Culture of Mycobacterium tuberculosis is the gold standard method for the laboratory diagnosis of pulmonary tuberculosis, after effective decontamination.

Results

We evaluated squalamine and chlorhexidine to decontaminate sputum specimens for the culture of mycobacteria. Eight sputum specimens were artificially infected with 10 ⁵ colony-forming units (cfu)/mL Mycobacterium tuberculosis and Staphylococcus aureus, Pseudomonas aeruginosa and Candida albicans as contaminants. In the second step, we tested chlorhexidine-based decontamination on 191 clinical specimens, (Chlorhexidine, 0.1, 0.5 and 0.7 %). In a last step, growth of contaminants and mycobacteria was measured in 75 consecutive sputum specimens using the routine NALC-NaOH decontamination protocol or with 0.7 % chlorhexidine decontamination and an inoculation on Coletsos medium.

In the artificially model, contaminants grew in 100 % of the artificially infected sputum specimens decontaminated using 100 mg/mL squalamine, in 62.5 % of specimens decontaminated using N-Acetyl-L-Cysteine-Sodium Hydroxide (NALC-NaOH), and in 0 % of specimens decontaminated using 0.1 %, 0.35 %, or 1 % chlorhexidine ( P < 0.05). These specimens yielded <10 ² cfu  M. tuberculosis using NALC-NaOH and > 1.4.10 ² cfu  M. tuberculosis when any concentration of chlorhexidine was used ( P < 0.05).

In the second step we found that 0.7 %-chlorhexidine yielded 0 % contamination rate, 3.2 % for 0.5 %-chlorhexidine and 28.3 % for 0.1 %-chlorhexidine.
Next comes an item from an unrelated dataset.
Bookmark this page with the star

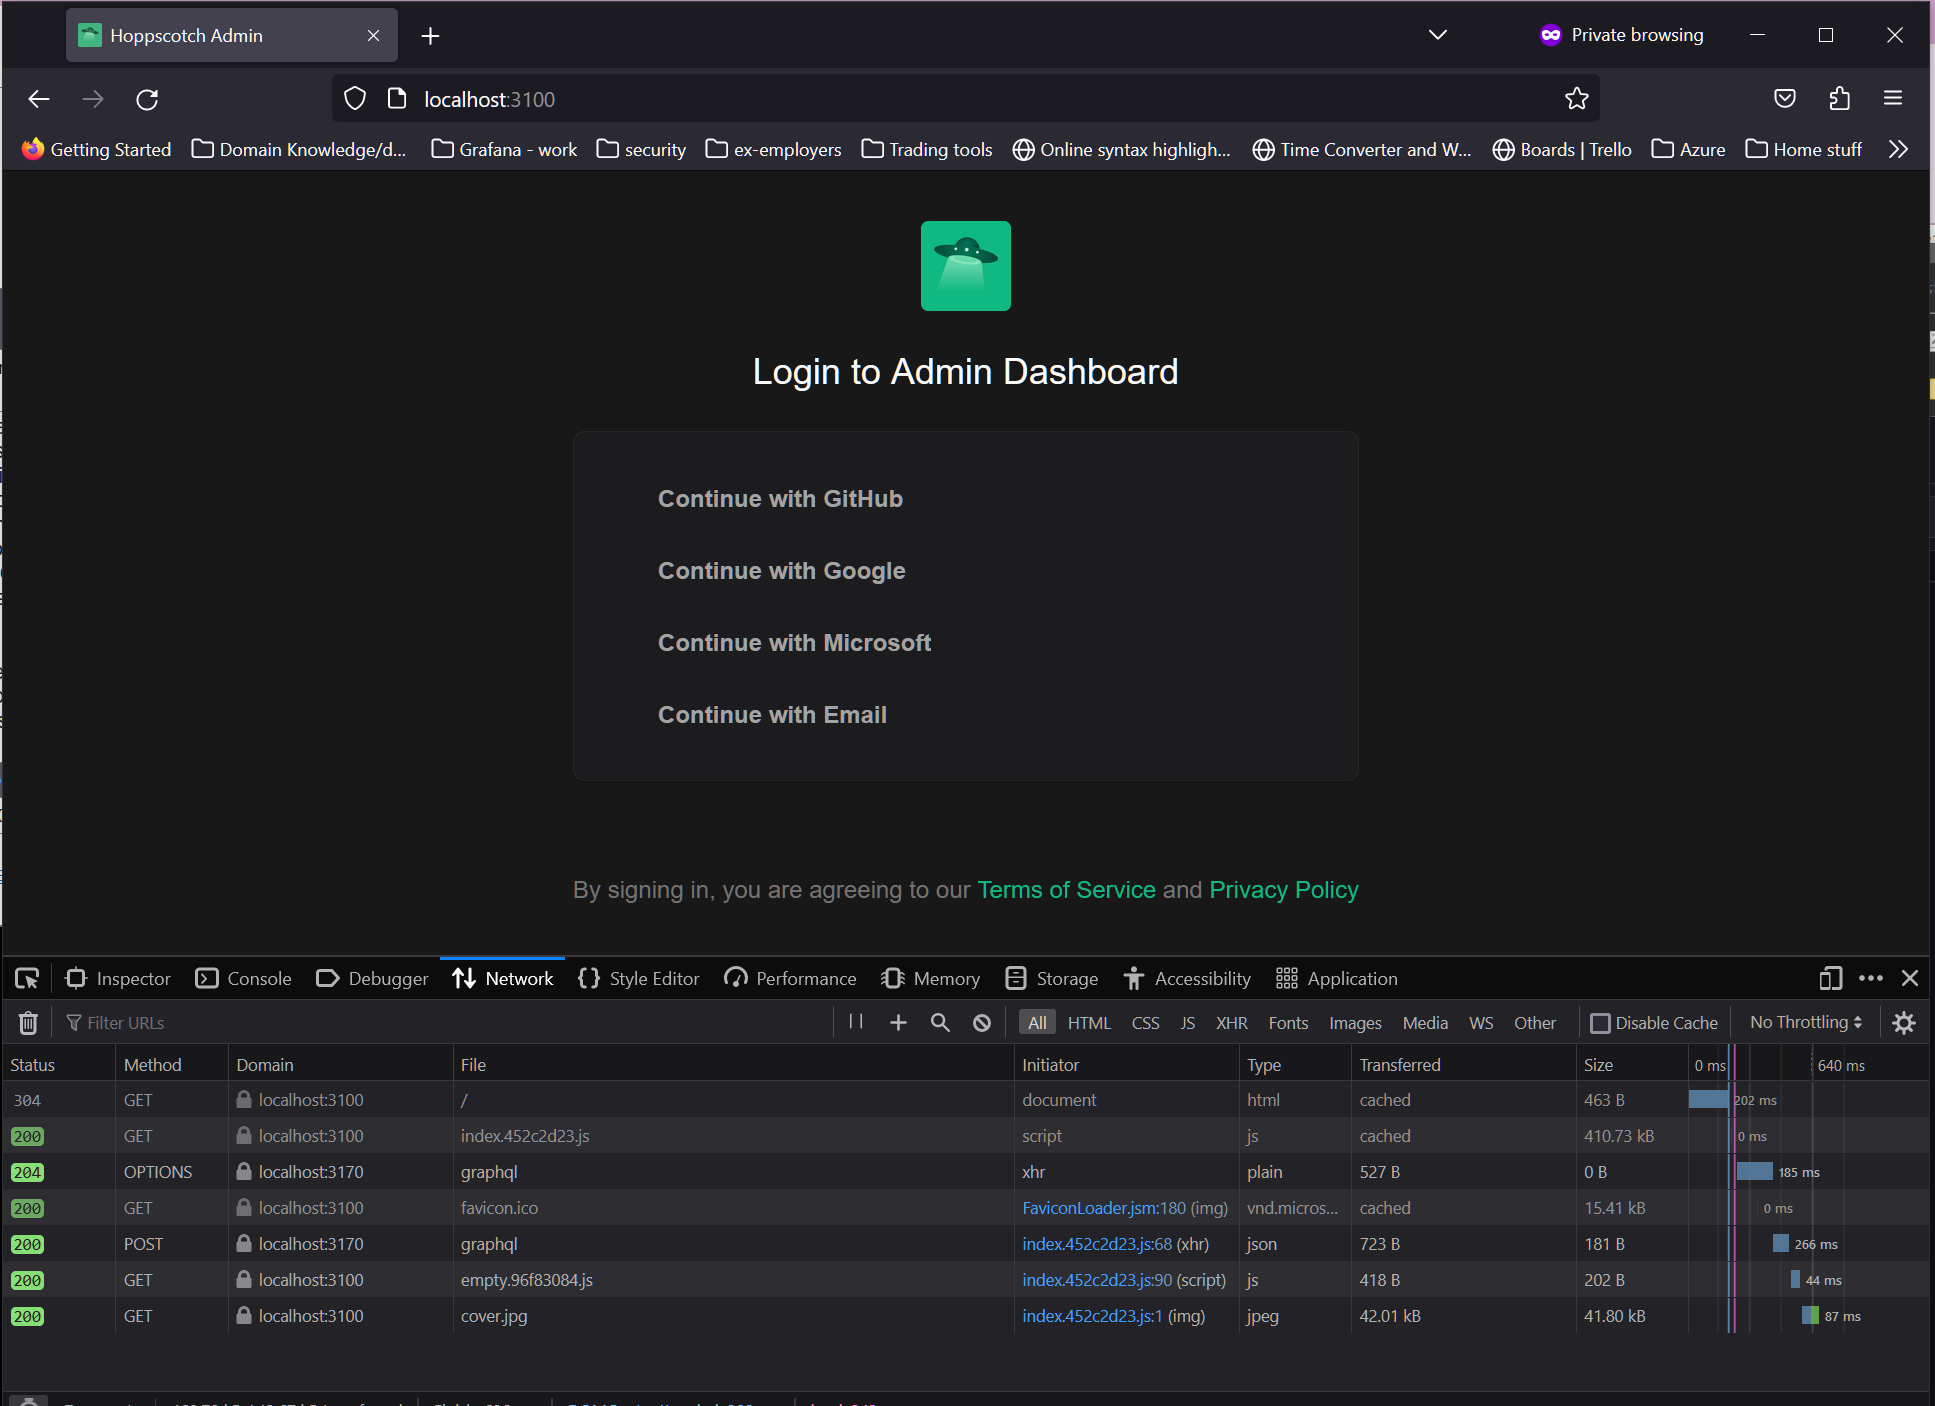[x=1577, y=98]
As for the 75 specimens treated in parallel by both methods we found that when using the standard NALC-NaOH decontamination method, 8/75 (10.7 %) specimens yielded M. tuberculosis colonies with a time to detection of 17.5 ± 3 days and an 8 % contamination rate. Additionally, 14 specimens yielded mycobacteria colonies (12  M. tuberculosis, and 2 Mycobacterium bolletii) (18.7 %) ( P = 0.25), which has yielded a 100 % sensitivity for the chlorhexidine protocol. Time to detection was of 15.86 ± 4.7 days ( P = 0.39) and a 0 % contamination rate ( P < 0.05) using the 0.7 %-chlorhexidine protocol.

Conclusion

In our work we showed for the first time that chlorhexidine based decontamination is superior to the standard NALC-NaOH method in the isolation of M. tuberculosis from sputum specimens. We currently use 0.7 %-chlorhexidine for the routine decontamination of sputum specimens for the isolation of M. tuberculosis and non-tuberculosis mycobacteria on egg-lecithin containing media.